Where and How to Use Bikeshare Schemes in UK

Bike share schemes may not be at the 2 million mark that China can boast, but we’re seeing more UK towns and cities embrace this easy, cheap and environmentally friendly way of getting around. London started the trend with its ‘Boris Bikes’ but our provinces are catching up fast. Here’s a round up of where in the UK you can hire a bike.

  Brighton's cool bikes are in keeping with this happening city

Brighton's cool bikes are in keeping with this happening city

There are various different approaches to bike hire schemes in cities around the world, and they can vary greatly in efficiency, standard of bikes and methods of hiring. On a recent trip to Marseille we were less than impressed with the state of the bikes, not to mention the confusing and unreliable docking stations.
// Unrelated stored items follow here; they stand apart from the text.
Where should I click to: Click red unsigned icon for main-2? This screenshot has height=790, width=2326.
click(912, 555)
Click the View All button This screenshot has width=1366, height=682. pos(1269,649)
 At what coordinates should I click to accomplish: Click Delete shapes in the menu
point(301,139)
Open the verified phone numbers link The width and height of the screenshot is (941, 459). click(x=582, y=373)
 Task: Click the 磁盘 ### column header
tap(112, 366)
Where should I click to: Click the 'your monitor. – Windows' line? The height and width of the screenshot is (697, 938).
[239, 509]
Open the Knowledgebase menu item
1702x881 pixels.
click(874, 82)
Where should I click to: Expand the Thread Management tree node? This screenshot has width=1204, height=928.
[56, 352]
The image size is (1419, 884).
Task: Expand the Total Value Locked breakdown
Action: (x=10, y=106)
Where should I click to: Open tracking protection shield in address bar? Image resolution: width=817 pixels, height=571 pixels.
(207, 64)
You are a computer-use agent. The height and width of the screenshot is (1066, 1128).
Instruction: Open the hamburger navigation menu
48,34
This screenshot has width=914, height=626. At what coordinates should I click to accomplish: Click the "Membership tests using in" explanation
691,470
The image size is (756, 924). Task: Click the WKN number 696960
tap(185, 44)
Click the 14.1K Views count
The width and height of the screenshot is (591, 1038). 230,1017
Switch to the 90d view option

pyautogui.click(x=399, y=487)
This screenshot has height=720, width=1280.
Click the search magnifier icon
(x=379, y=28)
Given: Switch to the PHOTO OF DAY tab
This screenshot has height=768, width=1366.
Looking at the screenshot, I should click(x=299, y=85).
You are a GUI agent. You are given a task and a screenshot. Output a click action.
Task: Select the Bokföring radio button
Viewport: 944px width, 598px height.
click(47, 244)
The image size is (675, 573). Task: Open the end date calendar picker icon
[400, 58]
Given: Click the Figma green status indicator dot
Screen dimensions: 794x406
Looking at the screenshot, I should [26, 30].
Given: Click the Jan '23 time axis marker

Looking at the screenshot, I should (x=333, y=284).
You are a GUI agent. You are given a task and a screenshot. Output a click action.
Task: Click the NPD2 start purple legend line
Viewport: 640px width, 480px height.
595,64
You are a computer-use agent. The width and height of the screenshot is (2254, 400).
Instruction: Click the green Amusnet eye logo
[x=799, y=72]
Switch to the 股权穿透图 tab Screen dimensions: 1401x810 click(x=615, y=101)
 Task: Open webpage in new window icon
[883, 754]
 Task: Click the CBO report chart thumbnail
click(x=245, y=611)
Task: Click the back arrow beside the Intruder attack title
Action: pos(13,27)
Writing in the Guardian last week, Helen Pridd complained that the fleet of Mobikes, recently supplied in Manchester that are unlocked by a mobile app and can be left anywhere public after use, was failing.

“There are Mobikes in the canal, Mobikes in bins and I’m fed up with with following the app to a residential street where there is clearly a Mobike stashed in someone’s garden.”

But despite complaints like this, there are dozens of companies trying their luck in the UK as they see the success on London’s streets. Santander now supplies 13,000 bikes across the capital.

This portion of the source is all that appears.